La même expression de souffrance muette, abîme qui ronge l’âme, traverse parfois les yeux noirs brillants d’Ibrahim Shatali. Lui est venu seul, une semaine avant la guerre, se faire opérer d’un cancer de la vessie. Quand il s’est réveillé de l’anesthésie, son monde avait basculé.
S’il était resté à Gaza, il serait mort. Il n’y a pas de médicaments pour son traitement et les Israéliens viennent de bombarder le seul hôpital qui accueillait les patient·es atteint·es de cancer de l’enclave, après qu’il leur a servi de base militaire pendant des mois.
Depuis dix jours, l’ancien ouvrier du bâtiment de 54 ans est de nouveau noyé dans la peur. Ses six enfants et deux petites-filles sont revenu·es avec son épouse dans leur maison de Nousseirat, abîmée par les bombardements mais plus confortable que la tente qu’ils partageaient avant la trêve.
Ils n’ont ni télévision ni radio, à peine un peu d’électricité pour charger leurs téléphones et l’appeler. « Toutes nos conversations tournent autour de ça : quand est-ce que ça va s’arrêter ? Ils me demandent s’il y a des nouvelles, des négociations », décrit-il, avant de marquer une pause, ému.
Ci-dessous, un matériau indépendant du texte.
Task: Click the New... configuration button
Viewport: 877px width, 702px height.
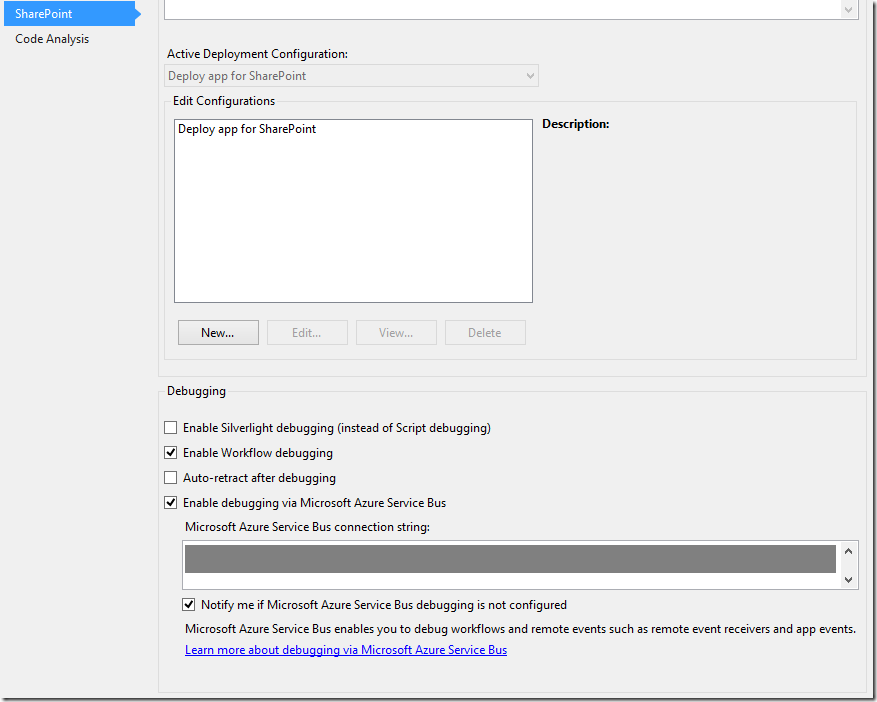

Pendant vingt ans, Ibrahim a travaillé sur des chantiers en Israël. Les attaques du 7-Octobre l’ont révulsé. « Les Israéliens considèrent depuis longtemps Gaza comme un repaire de terroristes, c’est ancré dans leurs esprits, juge-t-il. Le 7-Octobre les a blessés, oui, mais je n’imaginais pas qu’ils y répondraient ainsi. Appuyés par le monde, ils ont laissé libre cours à leur esprit de vengeance. Mais ça suffit ! »
Son cri est relayé aujourd’hui par des centaines de Palestinien·nes un peu partout dans l’enclave. En milieu de semaine, des manifestations ont éclaté pour exiger l’arrêt de la guerre. Massacré·es par Israël avec l’appui des États-Unis et le silence complice de la majorité de la communauté internationale, les Gazaoui·es s’en sont pris au seul acteur qu’ils espèrent pouvoir faire plier : le Hamas. Les islamistes « ont gouverné par le fer et le feu pendant dix-sept ans, dit Ibrahim. Gaza n’a pas d’avenir si le Hamas ne part pas ».
Dimanche, pour l’Aïd, tous étaient suspendus à l’espoir d’une trêve. Le mouvement islamiste a accepté samedi soir la proposition égyptienne de cessez-le-feu mais Israël a mis une nouvelle contre-offre sur la table, avec le soutien des États-Unis.